The X-Men are an allegory for their times. In the sixties it was all about the heat of civil rights. AIDS in the eighties. Today, their story tackles a new, important issue. In these adventures with Apocalypse they shed light on the bristling experiences of a new share-economy.
All the world is run into the ground and everyone has moved your furniture. It’s the blind mouse living in a house upside-down. Someone has come along and punched a new sunlight in your bedroom and now it’s time to right the wrongs of letting these visitors run amok.
Ten years on since the past particle of Days of Future Past for the band of mutants and the humans around them and, to paraphrase Professor X, they haven’t aged a day. It’s the equivalent of reviewing profiles of a prospective guest wherein they use a photo from years back in the day and you can’t tell if they’re the one in the middle, the side, or the person taking the shot.

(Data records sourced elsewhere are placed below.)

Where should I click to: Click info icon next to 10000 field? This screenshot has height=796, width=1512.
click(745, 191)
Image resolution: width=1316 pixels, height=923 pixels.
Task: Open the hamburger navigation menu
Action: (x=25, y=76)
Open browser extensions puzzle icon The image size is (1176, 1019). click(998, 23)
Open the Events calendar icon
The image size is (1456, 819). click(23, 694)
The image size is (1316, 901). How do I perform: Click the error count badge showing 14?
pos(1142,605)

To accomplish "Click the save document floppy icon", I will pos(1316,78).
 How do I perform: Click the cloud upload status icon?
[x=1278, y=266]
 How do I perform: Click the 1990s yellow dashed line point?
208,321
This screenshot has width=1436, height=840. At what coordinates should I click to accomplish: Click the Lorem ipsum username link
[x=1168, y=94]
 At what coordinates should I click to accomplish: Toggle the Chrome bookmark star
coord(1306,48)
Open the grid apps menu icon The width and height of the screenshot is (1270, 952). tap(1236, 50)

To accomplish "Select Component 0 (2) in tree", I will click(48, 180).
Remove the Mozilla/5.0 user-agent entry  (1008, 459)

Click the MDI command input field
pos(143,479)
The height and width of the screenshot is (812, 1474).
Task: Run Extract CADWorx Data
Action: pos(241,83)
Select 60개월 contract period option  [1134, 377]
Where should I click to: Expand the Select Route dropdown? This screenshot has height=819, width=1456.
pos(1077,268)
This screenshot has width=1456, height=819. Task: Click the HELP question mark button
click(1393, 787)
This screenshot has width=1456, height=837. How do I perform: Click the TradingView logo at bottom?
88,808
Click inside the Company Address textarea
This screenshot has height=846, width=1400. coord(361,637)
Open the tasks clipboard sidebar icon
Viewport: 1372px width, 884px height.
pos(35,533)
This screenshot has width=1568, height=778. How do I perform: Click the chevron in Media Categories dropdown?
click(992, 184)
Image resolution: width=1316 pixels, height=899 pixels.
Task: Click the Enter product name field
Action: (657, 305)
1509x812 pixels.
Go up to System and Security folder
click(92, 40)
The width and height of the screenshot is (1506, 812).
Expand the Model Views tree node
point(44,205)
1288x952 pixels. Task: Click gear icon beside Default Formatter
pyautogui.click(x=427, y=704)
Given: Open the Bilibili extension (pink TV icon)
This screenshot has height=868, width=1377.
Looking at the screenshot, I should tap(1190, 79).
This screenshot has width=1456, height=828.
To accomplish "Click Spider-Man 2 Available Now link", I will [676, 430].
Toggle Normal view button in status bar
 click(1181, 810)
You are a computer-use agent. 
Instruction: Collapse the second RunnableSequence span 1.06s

But in they come to eat the food, prop their feet up on the table and make themselves far too at home in yours.
X-Men: Apocalypse no doubt tells the story of what an Airbnb (also four syllables) host may find themselves standing in when they leave their abode to the option of passers-by and those wandering through. And, after seeing the destruction and utter trash left in their wake, it’s nothing to hold you back from tapping into their network, stalking them and chasing them down for retribution.
So you band together a group of friends, acolytes, followers or horses, and set about on a world tour with the dual goal of neck-stomping yet still getting a full five star review. They’ll come back with their own friends and soon you’re in a courtyard metres from each other punching the lights out until someone knocks out the gas lamp and torches the place.
The police are no match here and will be of no help as it’s far beyond their jurisdiction. The laws are barely catching up. You’re left standing in the mire of whatever has come to this. And what this is is a dressing down of movement and leaving the party a little too late. It’s a respectable amount of violence, but then it turns around to feature quite the set of posturing and standing, kicking, about the rubble that there isn’t much to do than wait for the next scene.
For getting to that tonal atmosphere where it’s Quicksilver’s interpretation of time, it’s pointed. There is a lot of standing around with awkward talks. That kind of chit-chat that aims to start a conversation, or to breed itself into a gauge of how the other party is. The drag is palpable many times. But then a brief few minutes talking about the weather is no indication they’ll treat your living room with any kind of respect or stand by your side when the rebar falls.
To wit, X-Men: Apocalypse is however you want to spin it as the gloss of the profile photos go up against the wide-angle marketing shots of the interior. Not only do you have to come to terms with being bested by the floaters, those who would use your bathroom in hellishly destructive ways, these mutants have the audacity to trounce about into a surer look of themselves in attire closer still to the comics.
Did all the nuclear warheads float away?